Mickael Unvoas compte parmi les enquêteurs spécialisés dans le dopage au sein de l’OCLAEPS, office dédié à la lutte contre les atteintes à l’environnement et à la santé publique. Ce Breton d’origine, rôdé aux enquêtes violentes durant un séjour en Guadeloupe, a plongé dans la lutte anti-dopage il y a trois ans, permettant de faire aboutir l’enquête sur Laila Traby, et collaborant sur d’autres affaires liées au dopage de masse, dans les salles de musculation. Dans cette démarche, Mickael Unvoas a croisé le chemin de centaines de sportifs, en particulier d’athlètes, et en a conçu un regard acéré sur les dérives du dopage.
Quel a été ton parcours pour devenir enquêteur sur le dopage à l’OCLAEPS ?
Je suis gendarme depuis 2002. Après deux ans à la base, j’ai passé le concours d’Officier de Police Judiciaire car j’étais intéressé par les enquêtes. Ensuite je suis parti 4 ans en Outre Mer, en Guadeloupe, où j’ai pu travailler sur beaucoup d’affaires avec des gardes à vue. Puis j’ai été affecté en Brigade de Recherches à Cognac, où l’on traite des dossiers plus compliqués. J’ai eu l’opportunité d’un poste à l’Oclaeps, spécialisé sur l’environnement et la santé publique. A l’origine, je voulais aller à l’environnement, mais le poste libre était dans la lutte contre le dopage. J’ai accepté avec pour mission de travailler efficacement dans la lutte contre le dopage, et de faire un réseau dans le milieu du sport. Il m’a fallu à peu près 1 an pour bien maîtriser les infractions, la procédure liée aux affaires de dopage. J’ai suivi mes collègues déjà en place, surtout spécialisés dans le cyclisme. J’ai étudié la législation. J’ai eu mon premier dossier, celui sur Laila Traby. J’ai aussi travaillé sur le dopage de masse.

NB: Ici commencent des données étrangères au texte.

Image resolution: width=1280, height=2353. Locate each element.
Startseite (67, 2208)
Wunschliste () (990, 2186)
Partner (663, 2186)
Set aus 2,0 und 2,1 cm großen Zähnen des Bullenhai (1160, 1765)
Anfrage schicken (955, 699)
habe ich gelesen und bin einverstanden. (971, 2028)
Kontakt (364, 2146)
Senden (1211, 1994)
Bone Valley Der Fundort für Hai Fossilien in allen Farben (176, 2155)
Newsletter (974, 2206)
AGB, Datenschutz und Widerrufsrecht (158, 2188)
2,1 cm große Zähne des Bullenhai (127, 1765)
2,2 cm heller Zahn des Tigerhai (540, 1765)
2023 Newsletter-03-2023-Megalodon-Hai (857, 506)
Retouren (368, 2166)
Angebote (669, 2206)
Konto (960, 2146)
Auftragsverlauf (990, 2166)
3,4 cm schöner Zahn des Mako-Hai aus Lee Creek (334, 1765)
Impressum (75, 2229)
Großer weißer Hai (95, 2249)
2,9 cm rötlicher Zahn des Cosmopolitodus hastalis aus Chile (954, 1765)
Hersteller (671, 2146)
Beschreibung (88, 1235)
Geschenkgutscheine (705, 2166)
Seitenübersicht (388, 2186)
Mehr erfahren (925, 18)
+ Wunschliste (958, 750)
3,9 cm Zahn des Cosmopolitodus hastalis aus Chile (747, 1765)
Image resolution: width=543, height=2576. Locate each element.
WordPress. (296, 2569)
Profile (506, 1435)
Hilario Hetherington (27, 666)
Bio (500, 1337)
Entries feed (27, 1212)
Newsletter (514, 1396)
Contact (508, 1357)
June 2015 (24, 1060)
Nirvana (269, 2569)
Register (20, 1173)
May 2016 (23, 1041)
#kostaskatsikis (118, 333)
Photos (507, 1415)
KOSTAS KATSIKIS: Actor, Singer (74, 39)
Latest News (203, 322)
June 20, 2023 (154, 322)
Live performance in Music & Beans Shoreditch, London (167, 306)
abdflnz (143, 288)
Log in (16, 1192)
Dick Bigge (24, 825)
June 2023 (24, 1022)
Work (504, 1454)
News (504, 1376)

En Guadeloupe ou à Cognac, sur quelles affaires avais-tu travaillées ?
En Guadeloupe, tous types d’infractions, pas mal d’affaires de stupéfiants, du meurtre à la séquestration, l’enlèvement, les affaires de mœurs, d’urbanisme, avec beaucoup d’infractions basées sur les violences. A Cognac, des enquêtes sur les infractions liées au commerce du Cognac, la tonnellerie, le bois, les cambriolages. On a réussi à éliminer beaucoup de réseaux de voleurs, et des héroïnomanes, nombreux dans les campagnes.
En arrivant à l’OCLAEPS, connaissais-tu le monde du sport ?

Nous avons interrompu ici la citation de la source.